Through this focus on partnerships, the team hopes to reach many more of the 253 million visually impaired people globally, as well as 700 million elderly people facing mobility challenges, by making it more accessible and affordable to the end user.

Partnering for development

The importance of partnership is not only in being able to access that estimated £18.6bn market. A number of partnerships are also behind exciting developments the team are working on with the product.

These include working with Microsoft AI and Vision Australia to enhance the tool’s potential for supporting the work of specialists that work with people with visual impairments to improve and maintain mobility. A partnership with Imperial and UK Research and Innovation (UKRI) also delivered a proof of concept for an indoor positioning system. And that partnership has progressed to another project, with £1.7million funding from Innovate UK, to explore how, with the addition of cameras and other sensors, computer vision could be used to further improve mobility.

Gökhan credits much of this success in forming partnerships with the decision to base the company in London:

“The potential for innovation and growth, as well as a strong focus on equality, diversity, and inclusion, were strong motivators for our UK headquarters. Our research and development projects, particularly those backed by UKRI, have allowed us to develop a much-extended product roadmap. This is similarly the case for our partnerships with Imperial College London and the RNIB. We hope to reach Europe, the US, and the world from London, facilitated through the UK’s leading international trade presence, and thanks to support from organisations such as the MedCity, London&Partners and Department for International Trade (DIT).”


As well as their key partnerships and grant-winning projects, investment has been key to the success of the business so far. During their incubation period in 2019, they used crowdfunding to launch the business, then had a successful seed funding round in April 2020, with £600k investment.

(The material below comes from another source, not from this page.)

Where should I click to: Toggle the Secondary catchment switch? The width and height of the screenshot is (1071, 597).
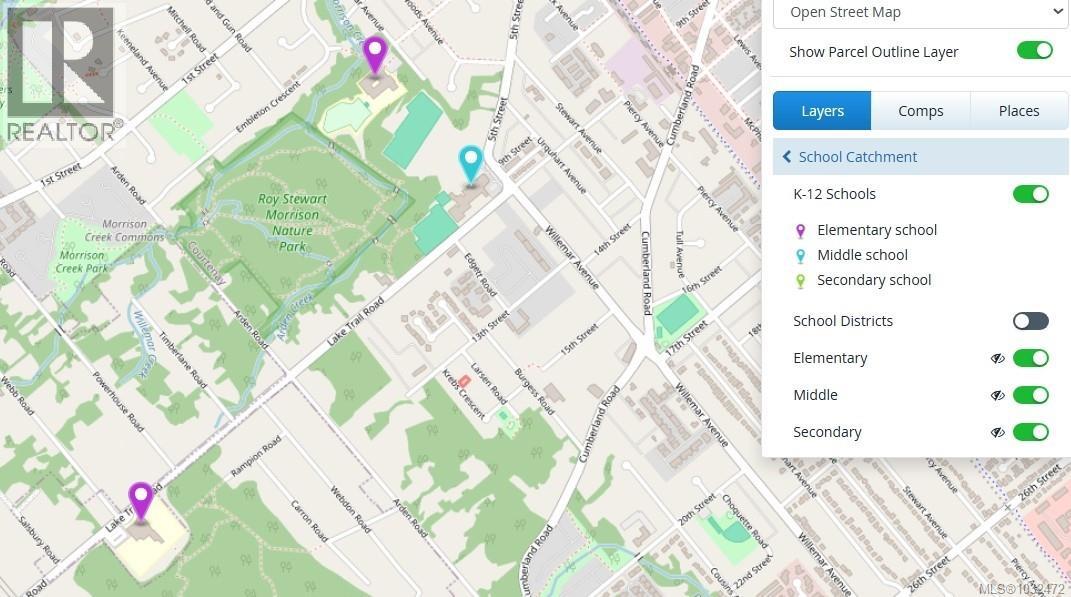click(x=1030, y=432)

They kicked off 2022 with their latest investment round, and in January pitched to a panel of investors at a MedCity Investment Hub pitching event. That pitch led to investment from a number of high net worth individuals.

“The experience of the MedCity pitching event was awesome. After Covid, it was one of the first opportunities to come face-to-face with investors. The conversations, training and practice sessions we had as part of the process really played a critical role in the success of this investment round,” says Gökhan.

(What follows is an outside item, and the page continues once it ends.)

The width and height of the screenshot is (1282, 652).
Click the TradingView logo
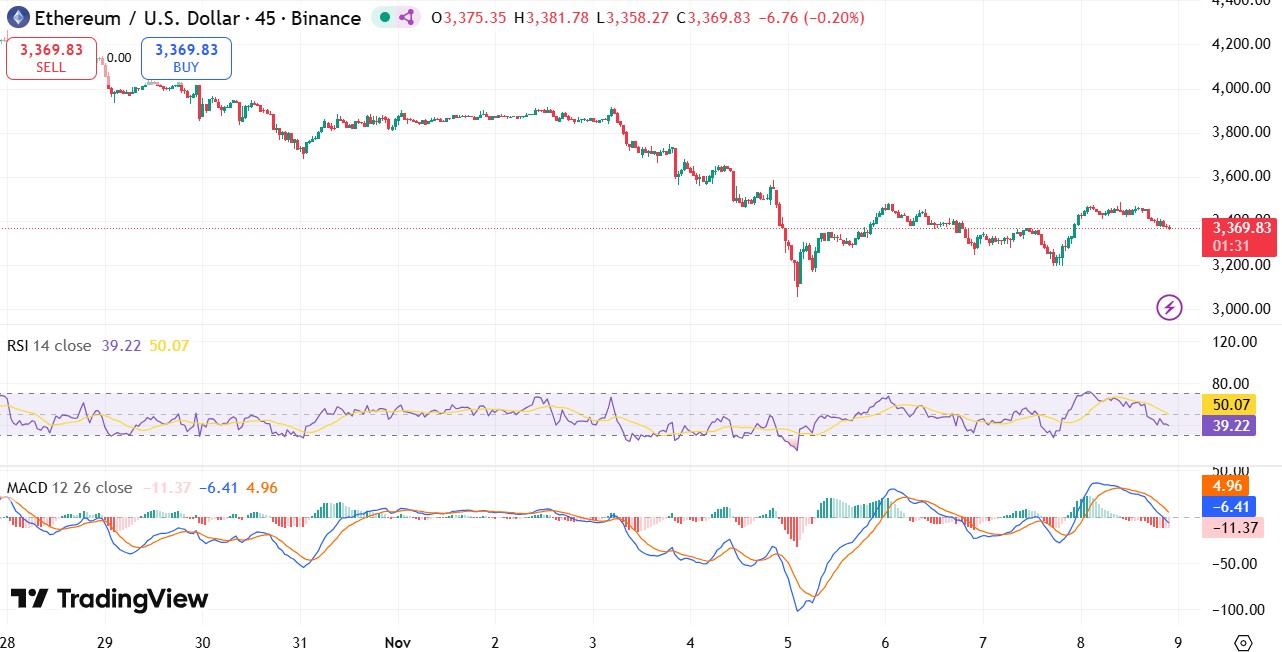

Finally, they’re finishing off this investment round by returning to crowdfunding. Their campaign on Crowdcube has already seen them tip over their target £1.5million in this funding round, and, at time of publishing, there’s still time for investments – the campaign closes at the end of 04 August 2022.

Gökhan adds:

“It’s an exciting time for us. Exceeding our target of £1.5 million will really enable us to further develop our product and expand our global reach. It also helps us with our wider mission to raise awareness of accessibility and mobility issues globally, so we’re really optimistic about what the next couple of years will bring.”